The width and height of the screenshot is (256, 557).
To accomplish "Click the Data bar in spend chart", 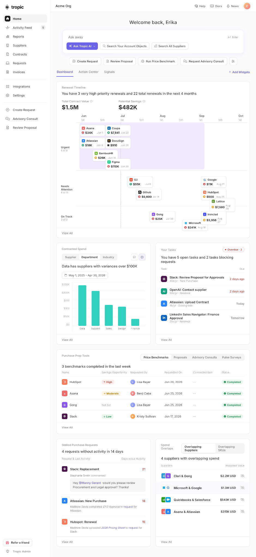I will point(82,305).
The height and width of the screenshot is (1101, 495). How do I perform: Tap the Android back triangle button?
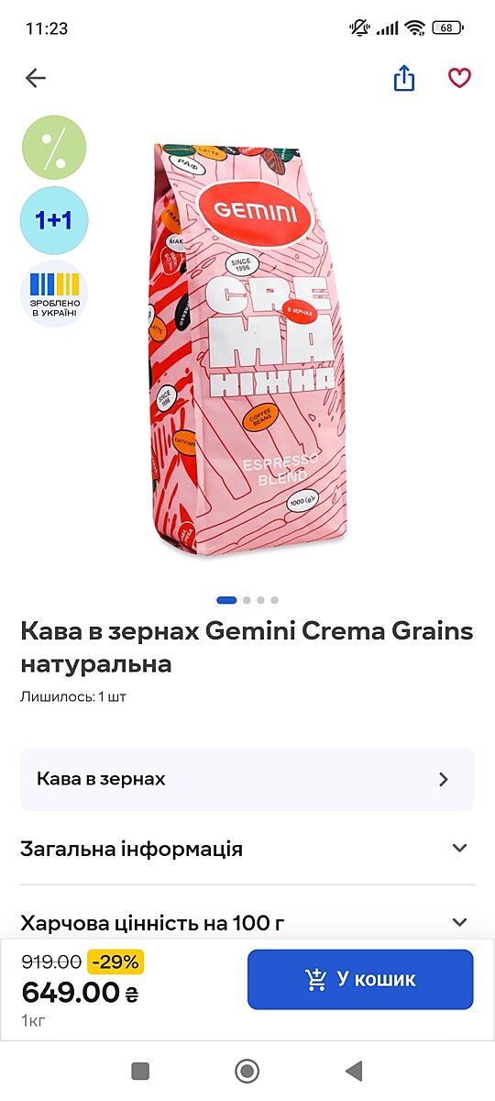[354, 1071]
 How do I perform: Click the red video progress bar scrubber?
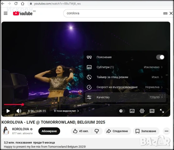(x=23, y=104)
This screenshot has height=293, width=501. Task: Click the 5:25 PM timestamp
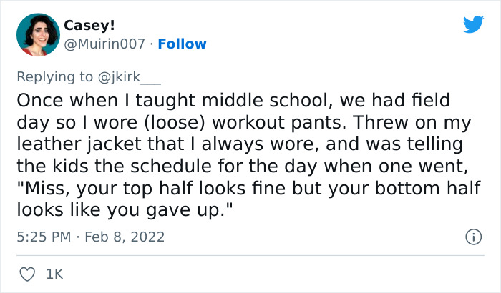pyautogui.click(x=42, y=237)
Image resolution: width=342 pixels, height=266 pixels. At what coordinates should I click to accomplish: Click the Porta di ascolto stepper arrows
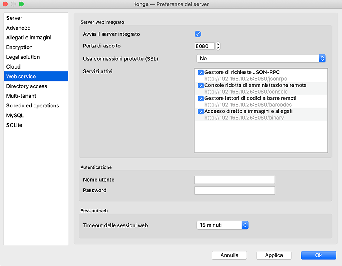click(x=218, y=46)
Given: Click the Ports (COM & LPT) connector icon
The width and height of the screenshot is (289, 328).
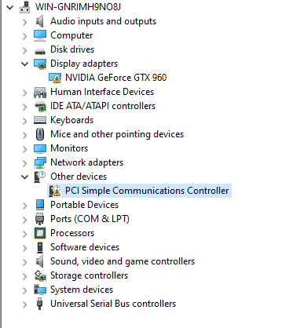Looking at the screenshot, I should click(39, 219).
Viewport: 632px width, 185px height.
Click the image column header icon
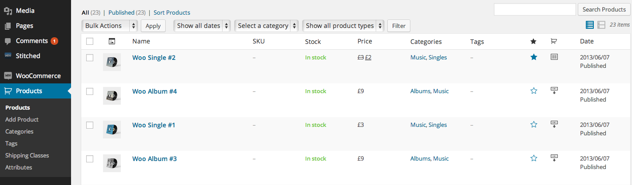click(112, 41)

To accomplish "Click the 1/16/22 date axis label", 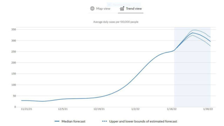I will click(172, 109).
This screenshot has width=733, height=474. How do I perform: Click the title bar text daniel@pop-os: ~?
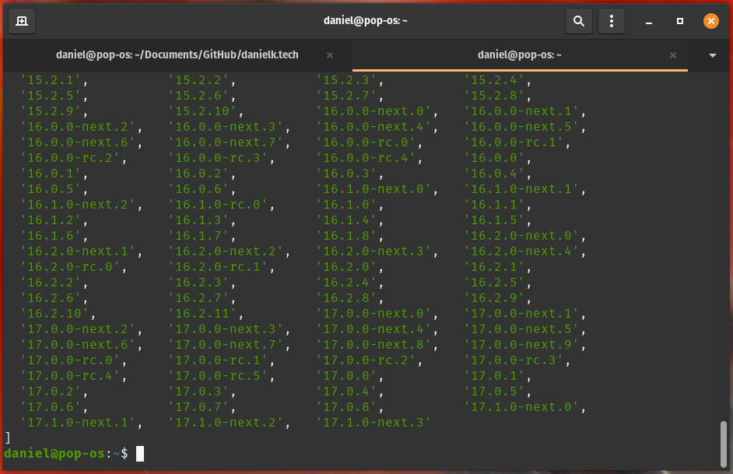point(366,21)
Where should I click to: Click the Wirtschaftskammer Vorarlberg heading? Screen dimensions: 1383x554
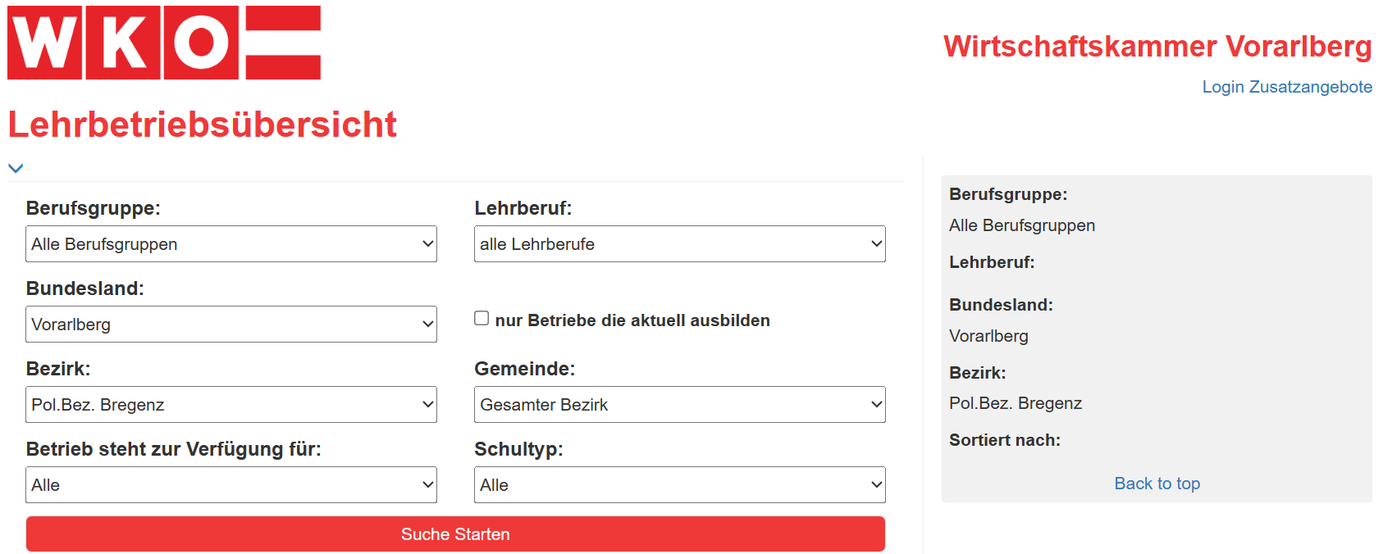[1157, 46]
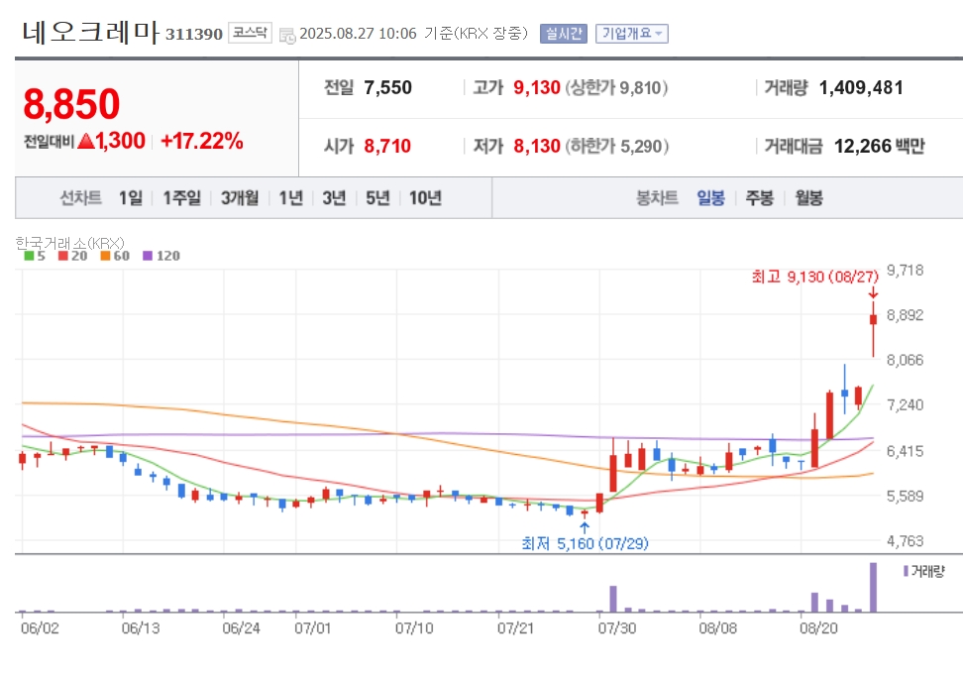Toggle the 실시간 real-time button
The height and width of the screenshot is (679, 963).
click(563, 34)
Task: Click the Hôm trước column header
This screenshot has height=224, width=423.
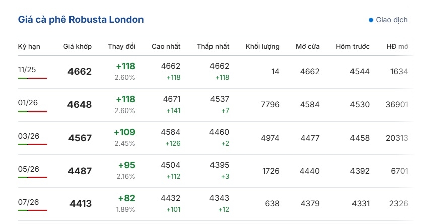Action: 353,46
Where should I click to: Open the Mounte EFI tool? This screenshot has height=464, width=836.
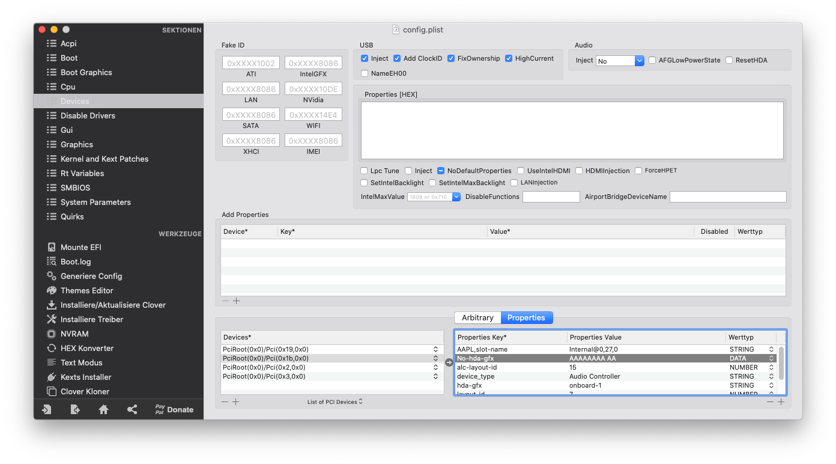[x=82, y=247]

※

◆ Work request ◆
Please write out, word for word, each line from the one with "This screenshot has width=733, height=474." to the last line of the data, keeping both ends and omitting pictures.

◆ Solution for this exercise ◆
This screenshot has width=733, height=474. How do I perform: Click the title bar text daniel@pop-os: ~?
point(366,21)
Where should I click to: Click the Wirtschaftskammer Vorarlberg heading? Screen dimensions: 1383x554
[1157, 46]
Toggle the 실시간 real-time button
The height and width of the screenshot is (679, 963).
click(563, 34)
Task: Click the Hôm trước column header
This screenshot has height=224, width=423.
Action: 353,46
Where should I click to: Open the Mounte EFI tool? This screenshot has height=464, width=836.
[x=82, y=247]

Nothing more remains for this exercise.